Está falhando-me o gosto por escrever, não percebo se é do frio, se é da tosse, se é da saudade, se é de alguma raiva, se é de outra desconhecida desilusão, não consigo descobrir do que é. Penso que talvez possa ser da falta do banho, da falta dum passeio por lugares que pouco frequento ou desconhecidos, provocando-me alguma surpresa agradável. Escrevi tempos atrás sobre as surpresas. Porque me tenho na conta de optimista, sempre esperei e espero que todas as surpresas elevem o meu nível diário de felicidade, de contentamento, de boa disposição para enfrentar esse e os que se seguem. Tenho poucos amigos. Não acredito que alguém possa ter muitos. Não me refiro aos da política, desses desconfio, aliás não estou envolvido nela, o que torna impossível para mim, essa conquista. Ainda não apareceu, ou desconheço, a palavra diferente de amizade para classificar o que existe entre dois amigos políticos. Talvez deva chamar-se politicaze, politaze, poliinteressitaze ou outro palavrão que um dia um homem do povo comece a empregar. E aqui e em muitos casos, também se aplica o velho ditado "amigos, amigos, negócios aparte". E, porque os poucos amigos vão-se esfumando desta para melhor, acho natural que poucos leiam e/ou comentem as minhas mensagens no FB, os meus escritos neste blog, os meus livros. (Em digital poderão lê-los ligando para a editora Várzea da Rainha Impressoras, telefone nº 262098008 ou, por email geral@vri.pt

quarta-feira, 4 de fevereiro de 2015

Aquela salamandra

Na realidade detesto o inverno. Tenho nos genes os gosto pelo calor, o frio gela-me o pensamento, contrai-me as ideias, cai-me a neve no espírito, foge-me a inspiração para a lareira em busca de afago. Aproximo as mãos, esbranquiçadas pelo frio, do tampo de ferro bem quente e penso naquela salamandra cilíndrica, a petróleo, da casa dos meus pais que pregava inúmeras partidas ao que a acendia. Era a torcida que estava baixa, era a torcida que estava alta, era a torcida que estava queimada, sei lá o que era que se passava mais na torcida. Mas por fim lá se resignava, no meio da casa de jantar, a temperar um pouco o ambiente.

O meu quarto livro

Retomo as minhas mensagens.

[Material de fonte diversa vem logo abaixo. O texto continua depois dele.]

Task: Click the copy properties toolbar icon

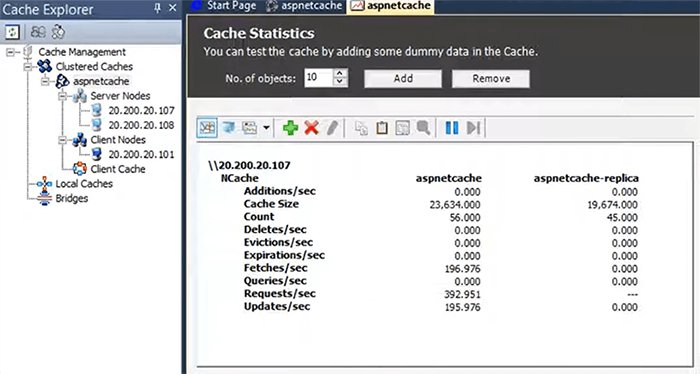Action: pos(361,128)
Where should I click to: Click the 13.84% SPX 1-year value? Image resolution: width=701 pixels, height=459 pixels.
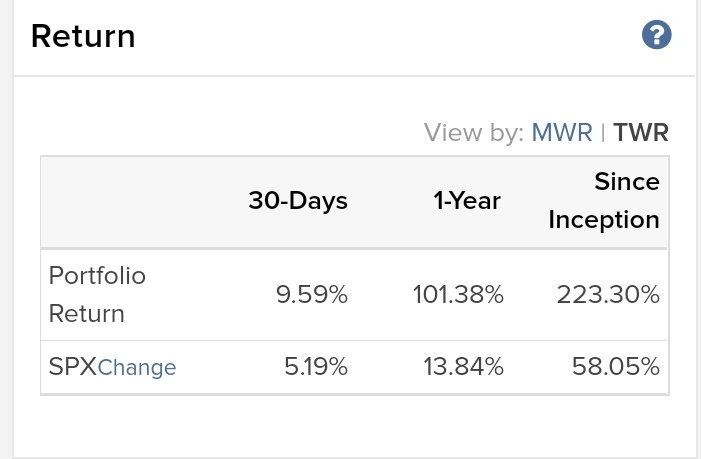click(465, 367)
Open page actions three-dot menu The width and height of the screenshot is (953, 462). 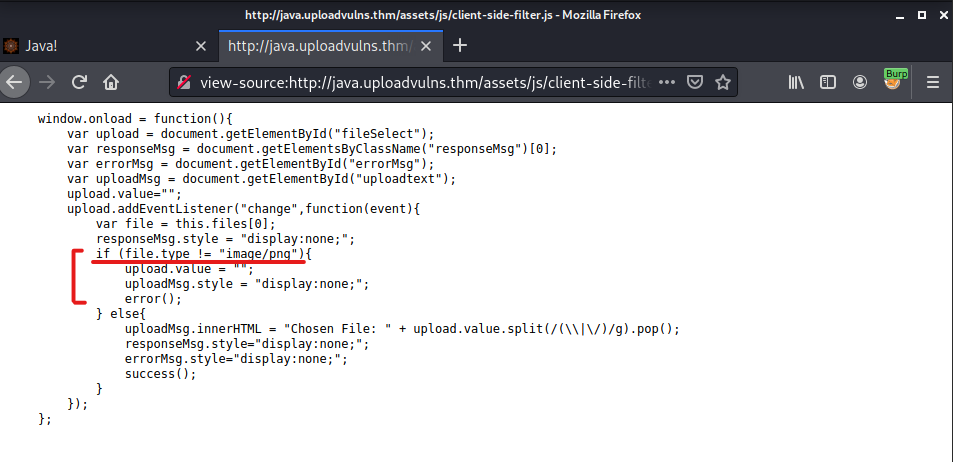click(667, 82)
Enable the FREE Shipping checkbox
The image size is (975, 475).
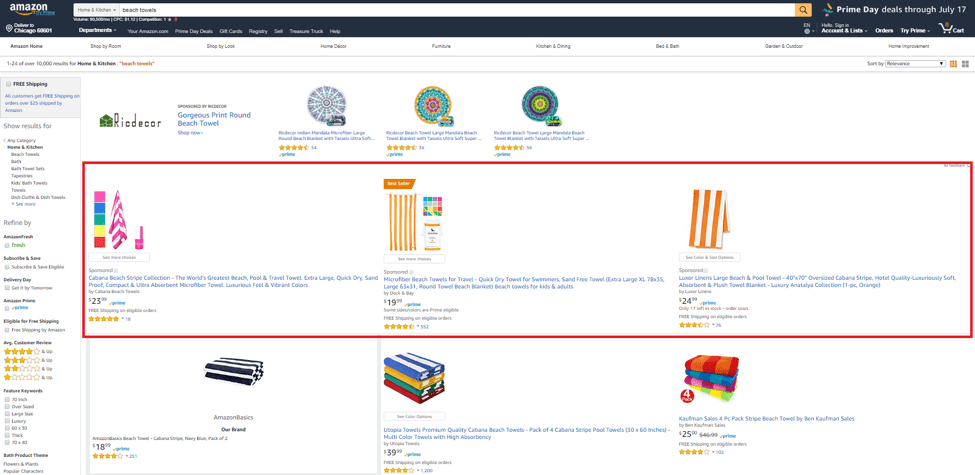point(7,84)
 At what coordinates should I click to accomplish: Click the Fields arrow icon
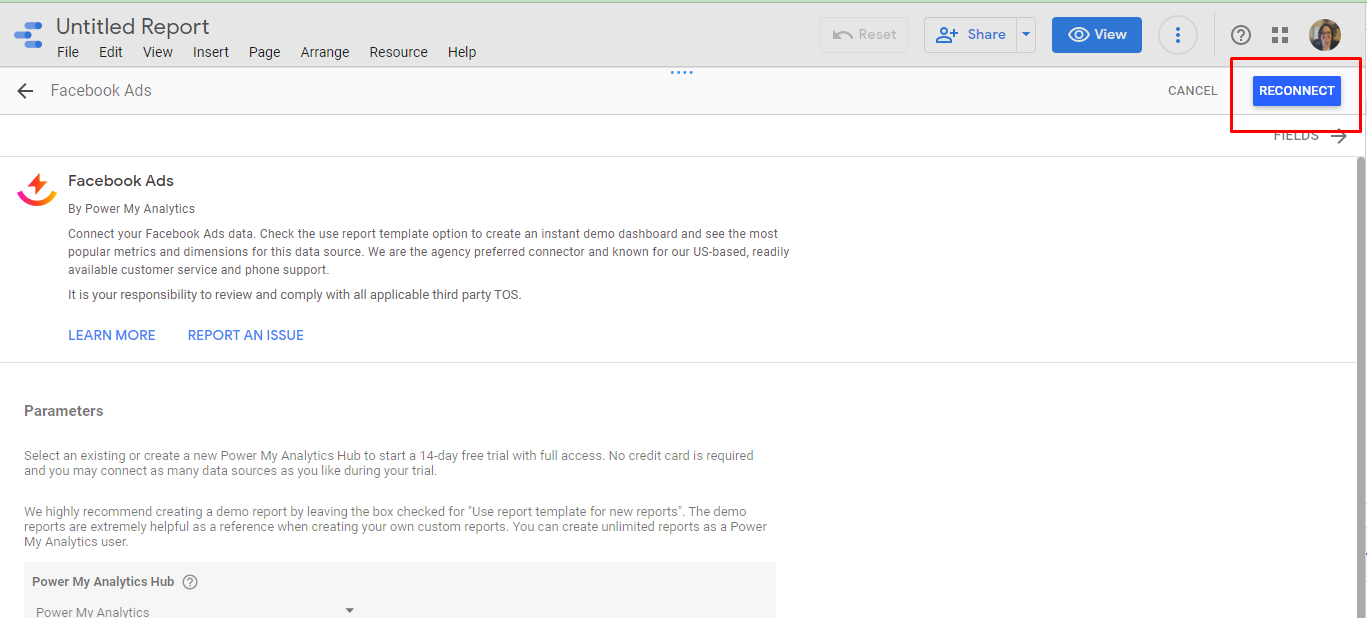click(1339, 136)
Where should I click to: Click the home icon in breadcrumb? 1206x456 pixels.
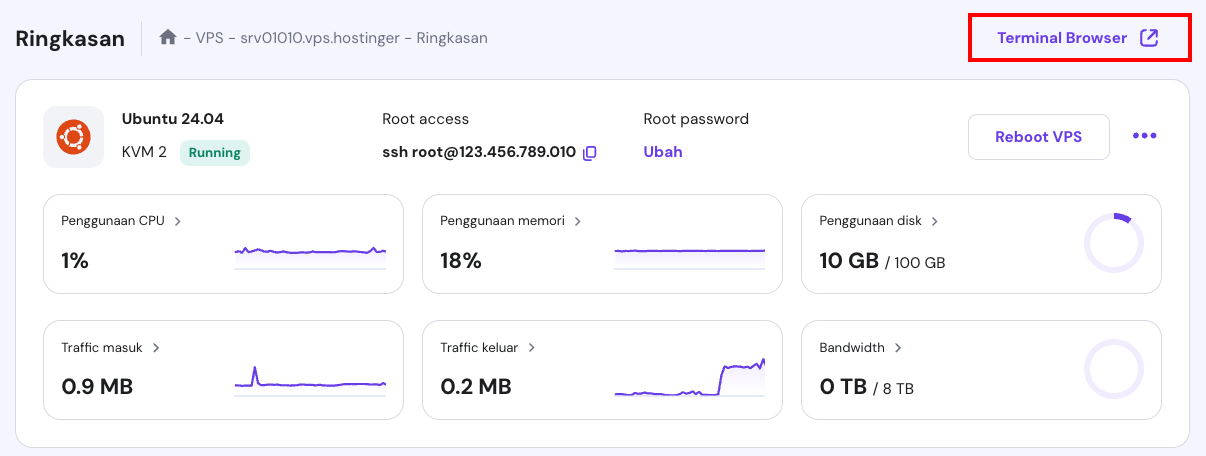168,39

Retomo o contacto com os que me leem, os que partilham comigo as minhas alegrias, os meus dissabores - poucos - os meus dislates, a minha desfaçatez . Terminei o meu quarto livro, incluindo o primeiro, um livro relato duma viagem oficial a Israel, quando era funcionário público em Angola, país onde estive doze anos e onde passei momentos deliciosos culminados com os três filhos que de lá trouxemos. Relatarei muitos desses momentos no meu futuro livro, um romance baseado na história dum amigo meu que lá viveu setenta anos. Espero que daqui a um ano esse livro sairá se esta modesta habilidade para a escrevinhação não me abandonar Estão convidados para o lançamento deste meu livro em Lisboa e/ou em Portimão, em datas a anunciar em dia próximo.